* _Problem_: What lines below hold the string "will"? Copy them all.

* _Data section_:
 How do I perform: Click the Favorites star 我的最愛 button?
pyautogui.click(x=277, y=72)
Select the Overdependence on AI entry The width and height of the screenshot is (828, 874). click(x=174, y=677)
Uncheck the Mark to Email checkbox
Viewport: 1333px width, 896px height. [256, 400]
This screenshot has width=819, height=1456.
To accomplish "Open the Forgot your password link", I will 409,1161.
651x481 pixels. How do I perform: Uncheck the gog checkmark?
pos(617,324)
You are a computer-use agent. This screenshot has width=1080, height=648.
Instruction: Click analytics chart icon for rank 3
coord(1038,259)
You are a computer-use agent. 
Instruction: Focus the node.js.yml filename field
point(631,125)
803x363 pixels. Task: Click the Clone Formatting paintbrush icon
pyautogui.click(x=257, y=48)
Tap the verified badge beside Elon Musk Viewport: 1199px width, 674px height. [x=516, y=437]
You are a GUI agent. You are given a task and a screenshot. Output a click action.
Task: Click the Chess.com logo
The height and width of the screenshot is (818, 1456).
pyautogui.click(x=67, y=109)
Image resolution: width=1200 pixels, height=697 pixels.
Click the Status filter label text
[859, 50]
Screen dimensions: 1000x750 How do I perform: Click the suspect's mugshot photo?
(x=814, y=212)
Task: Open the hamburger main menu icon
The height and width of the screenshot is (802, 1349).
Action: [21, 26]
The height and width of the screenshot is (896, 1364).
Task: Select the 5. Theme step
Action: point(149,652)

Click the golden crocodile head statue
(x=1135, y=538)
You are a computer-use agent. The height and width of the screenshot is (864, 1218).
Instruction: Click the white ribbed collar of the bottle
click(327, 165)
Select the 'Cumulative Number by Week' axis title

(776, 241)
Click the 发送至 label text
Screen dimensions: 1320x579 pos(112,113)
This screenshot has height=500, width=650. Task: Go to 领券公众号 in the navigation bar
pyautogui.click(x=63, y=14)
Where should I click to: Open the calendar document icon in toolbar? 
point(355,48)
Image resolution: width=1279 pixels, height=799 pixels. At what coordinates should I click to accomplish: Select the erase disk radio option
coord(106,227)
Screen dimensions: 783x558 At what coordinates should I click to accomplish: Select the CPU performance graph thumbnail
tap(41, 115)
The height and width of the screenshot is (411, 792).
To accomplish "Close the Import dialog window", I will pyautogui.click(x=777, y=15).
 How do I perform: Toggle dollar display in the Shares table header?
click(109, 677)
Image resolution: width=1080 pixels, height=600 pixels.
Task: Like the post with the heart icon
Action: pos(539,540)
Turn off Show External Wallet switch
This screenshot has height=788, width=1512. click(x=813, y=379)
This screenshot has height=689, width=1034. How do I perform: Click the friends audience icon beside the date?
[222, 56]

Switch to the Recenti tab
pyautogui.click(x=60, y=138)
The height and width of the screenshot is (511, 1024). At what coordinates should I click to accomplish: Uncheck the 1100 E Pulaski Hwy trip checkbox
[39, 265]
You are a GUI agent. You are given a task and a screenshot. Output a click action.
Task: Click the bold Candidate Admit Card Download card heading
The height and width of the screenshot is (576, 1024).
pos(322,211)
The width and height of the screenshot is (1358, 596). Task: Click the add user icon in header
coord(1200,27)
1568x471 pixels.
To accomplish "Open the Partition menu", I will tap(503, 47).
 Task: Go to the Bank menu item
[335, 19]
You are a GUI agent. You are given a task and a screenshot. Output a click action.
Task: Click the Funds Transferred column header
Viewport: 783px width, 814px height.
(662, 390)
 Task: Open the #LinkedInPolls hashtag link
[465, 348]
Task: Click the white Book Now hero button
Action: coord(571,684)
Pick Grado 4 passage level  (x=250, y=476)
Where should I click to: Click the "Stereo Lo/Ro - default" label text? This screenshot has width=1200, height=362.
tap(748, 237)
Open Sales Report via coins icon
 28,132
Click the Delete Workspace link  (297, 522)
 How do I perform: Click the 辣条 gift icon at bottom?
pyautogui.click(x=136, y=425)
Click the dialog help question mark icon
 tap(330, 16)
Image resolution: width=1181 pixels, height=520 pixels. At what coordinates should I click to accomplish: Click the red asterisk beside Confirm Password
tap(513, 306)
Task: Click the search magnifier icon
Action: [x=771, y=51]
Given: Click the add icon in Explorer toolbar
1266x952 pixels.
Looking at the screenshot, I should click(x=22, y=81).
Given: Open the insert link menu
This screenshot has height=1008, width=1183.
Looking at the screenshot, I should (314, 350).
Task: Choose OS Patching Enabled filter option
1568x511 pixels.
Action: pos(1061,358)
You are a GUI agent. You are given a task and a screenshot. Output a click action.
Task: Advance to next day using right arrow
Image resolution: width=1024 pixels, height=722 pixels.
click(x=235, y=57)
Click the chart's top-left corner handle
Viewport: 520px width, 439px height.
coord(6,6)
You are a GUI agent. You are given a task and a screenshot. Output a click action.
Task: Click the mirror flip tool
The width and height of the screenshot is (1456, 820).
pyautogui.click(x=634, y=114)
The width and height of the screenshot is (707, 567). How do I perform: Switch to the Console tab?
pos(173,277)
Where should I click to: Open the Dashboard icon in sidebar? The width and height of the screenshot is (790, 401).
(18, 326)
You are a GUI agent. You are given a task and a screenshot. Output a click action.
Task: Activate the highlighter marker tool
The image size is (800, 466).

* _Task output_:
To accomplish "Open the Forgot your password link", I will 409,1161.
To accomplish "Close the Import dialog window", I will pyautogui.click(x=777, y=15).
To accomplish "Open the Partition menu", I will tap(503, 47).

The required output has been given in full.